Record set:
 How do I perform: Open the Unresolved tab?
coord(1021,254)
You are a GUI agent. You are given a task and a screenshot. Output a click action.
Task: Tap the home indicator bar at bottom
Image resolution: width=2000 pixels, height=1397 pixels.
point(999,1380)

Directions:
Each line from the one with "Image resolution: width=2000" through the end of the entries above is to be returned word for word. Nothing else belongs in the answer.

Answer to the exercise:
Image resolution: width=2000 pixels, height=1397 pixels.
point(999,1380)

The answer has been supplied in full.